Contribution of Phase Resetting to Statistical Persistence in Stride Intervals: A Modeling Study

Abstract

Stride intervals in human walking fluctuate from one stride to the next, exhibiting statistical persistence. This statistical property is changed by aging, neural disorders, and experimental interventions. It has been hypothesized that the central nervous system is responsible for the statistical persistence. Human walking is a complex phenomenon generated through the dynamic interactions between the central nervous system and the biomechanical system. It has also been hypothesized that the statistical persistence emerges through the dynamic interactions during walking. In particular, a previous study integrated a biomechanical model composed of seven rigid links with a central pattern generator (CPG) model, which incorporated a phase resetting mechanism as sensory feedback as well as feedforward, trajectory tracking, and intermittent feedback controllers, and suggested that phase resetting contributes to the statistical persistence in stride intervals. However, the essential mechanisms remain largely unclear due to the complexity of the neuromechanical model. In this study, we reproduced the statistical persistence in stride intervals using a simplified neuromechanical model composed of a simple compass-type biomechanical model and a simple CPG model that incorporates only phase resetting and a feedforward controller. A lack of phase resetting induced a loss of statistical persistence, as observed for aging, neural disorders, and experimental interventions. These mechanisms were clarified based on the phase response characteristics of our model. These findings provide useful insight into the mechanisms responsible for the statistical persistence of stride intervals in human walking.

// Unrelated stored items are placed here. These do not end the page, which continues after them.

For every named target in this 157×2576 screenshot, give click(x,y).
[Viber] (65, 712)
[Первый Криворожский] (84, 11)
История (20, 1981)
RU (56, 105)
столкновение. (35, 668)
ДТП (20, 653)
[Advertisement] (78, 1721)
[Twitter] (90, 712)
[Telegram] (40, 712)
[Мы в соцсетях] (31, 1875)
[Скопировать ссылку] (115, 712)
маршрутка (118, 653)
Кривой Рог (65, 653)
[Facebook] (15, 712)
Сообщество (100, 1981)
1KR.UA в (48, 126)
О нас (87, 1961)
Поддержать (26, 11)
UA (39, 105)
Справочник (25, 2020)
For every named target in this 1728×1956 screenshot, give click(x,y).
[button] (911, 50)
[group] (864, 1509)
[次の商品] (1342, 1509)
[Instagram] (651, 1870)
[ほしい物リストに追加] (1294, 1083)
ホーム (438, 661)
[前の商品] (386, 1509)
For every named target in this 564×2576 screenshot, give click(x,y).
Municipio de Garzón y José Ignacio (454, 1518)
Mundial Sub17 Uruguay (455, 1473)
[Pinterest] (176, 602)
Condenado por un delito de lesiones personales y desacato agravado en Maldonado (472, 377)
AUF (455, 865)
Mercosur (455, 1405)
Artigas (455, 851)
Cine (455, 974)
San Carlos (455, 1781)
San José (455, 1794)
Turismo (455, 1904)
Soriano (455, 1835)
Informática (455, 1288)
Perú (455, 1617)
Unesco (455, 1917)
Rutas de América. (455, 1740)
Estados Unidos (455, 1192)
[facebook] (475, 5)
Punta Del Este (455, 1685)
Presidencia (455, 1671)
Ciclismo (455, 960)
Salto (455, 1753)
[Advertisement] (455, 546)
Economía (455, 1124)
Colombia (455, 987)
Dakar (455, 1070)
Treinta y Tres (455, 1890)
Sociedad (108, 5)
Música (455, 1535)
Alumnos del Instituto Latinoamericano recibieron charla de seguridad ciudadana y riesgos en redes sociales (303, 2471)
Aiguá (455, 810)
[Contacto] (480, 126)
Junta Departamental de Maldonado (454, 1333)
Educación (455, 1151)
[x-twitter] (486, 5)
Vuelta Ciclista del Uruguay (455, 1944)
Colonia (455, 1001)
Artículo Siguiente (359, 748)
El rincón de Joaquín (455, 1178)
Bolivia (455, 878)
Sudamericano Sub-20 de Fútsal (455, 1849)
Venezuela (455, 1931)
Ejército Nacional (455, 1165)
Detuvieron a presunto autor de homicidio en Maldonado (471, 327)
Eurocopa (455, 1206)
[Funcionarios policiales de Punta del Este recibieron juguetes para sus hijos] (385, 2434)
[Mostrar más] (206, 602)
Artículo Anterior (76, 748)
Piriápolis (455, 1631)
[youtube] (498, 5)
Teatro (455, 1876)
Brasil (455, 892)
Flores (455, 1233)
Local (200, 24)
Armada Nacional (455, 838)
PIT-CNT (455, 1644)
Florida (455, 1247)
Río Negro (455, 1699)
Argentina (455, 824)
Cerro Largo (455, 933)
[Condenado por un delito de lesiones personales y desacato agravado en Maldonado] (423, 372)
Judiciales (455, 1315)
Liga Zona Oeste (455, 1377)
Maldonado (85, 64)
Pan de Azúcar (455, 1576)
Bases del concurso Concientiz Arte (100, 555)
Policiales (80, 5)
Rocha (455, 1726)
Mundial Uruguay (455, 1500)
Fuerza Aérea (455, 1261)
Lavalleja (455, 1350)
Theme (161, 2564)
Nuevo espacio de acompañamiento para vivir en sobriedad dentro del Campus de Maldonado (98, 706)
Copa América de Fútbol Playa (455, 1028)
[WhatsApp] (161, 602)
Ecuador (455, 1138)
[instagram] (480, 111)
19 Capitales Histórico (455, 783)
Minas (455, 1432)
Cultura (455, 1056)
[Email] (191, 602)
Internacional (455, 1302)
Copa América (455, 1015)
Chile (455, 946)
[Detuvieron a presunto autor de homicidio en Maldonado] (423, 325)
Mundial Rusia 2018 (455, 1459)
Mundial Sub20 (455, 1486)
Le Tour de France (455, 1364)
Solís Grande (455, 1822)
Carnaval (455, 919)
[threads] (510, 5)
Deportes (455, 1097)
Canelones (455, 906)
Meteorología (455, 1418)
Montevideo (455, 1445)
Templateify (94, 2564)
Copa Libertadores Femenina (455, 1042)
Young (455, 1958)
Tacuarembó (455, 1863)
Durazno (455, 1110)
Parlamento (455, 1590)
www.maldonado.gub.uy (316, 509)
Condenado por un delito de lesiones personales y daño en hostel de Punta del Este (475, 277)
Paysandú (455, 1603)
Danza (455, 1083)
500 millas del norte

Keywords: central pattern generator; human walking; neuromechanical model; phase resetting; statistical persistence; stride interval fluctuation.

Figure 1

Neuromechanical model of human walking composed of CPG model with phase resetting and compass-type biomechanical model.

Figure 2

Dependence of gait performance on parameters A₁, A₂, and Δ without noise. (A) Contour of evaluation criterion ε for parameters that generate gait speed v = 0.3, 0.4, and 0.5 m/s. Data point indicates the parameter set that minimizes ε. (B) Parameter sets that minimize ε for each gait speed v.

Figure 3

Comparison of gait fluctuations between models with and without phase resetting at gait speed v = 0.4 m/s using noise amplitude ξ = 1 (see Supplementary Movie). (A) Angles θ₁ and θ₂. Black lines and colored areas indicate the average and standard deviation, respectively. (B) Stride intervals. (C) Plot of log F(n) for log n and scaling exponent α obtained from slope of fitted line.

Figure 4

Comparison of scaling exponent α for noise amplitude ξ between models with and without phase resetting at gait speed v = 0.4 m/s. Data points and error bars correspond to the means and standard deviations, respectively, of the results of 10 simulations.

Figure 5

Comparison of stride interval fluctuations for various values of gait speed v between models with and without phase resetting using noise amplitude ξ = 10⁻². (A) Stride intervals and (B) plot of log F(n) for log n for gait speed v = 0.3, 0.4, and 0.5 m/s. (C) Scaling exponent α vs. gait speed v. Data points and error bars correspond to the means and standard deviations, respectively, of the results of 10 simulations.

Figure 6

Phase shift caused by disturbance to limit cycle of walking. After recovery, locomotion phase is shifted (x₁ + ⋯ + x_N > Nτ).

Figure 7

Comparison of accumulated sum y of stride intervals between models with and without phase resetting at gait speed v = 0.4 m/s and using noise amplitude ξ = 1 in Figure 3.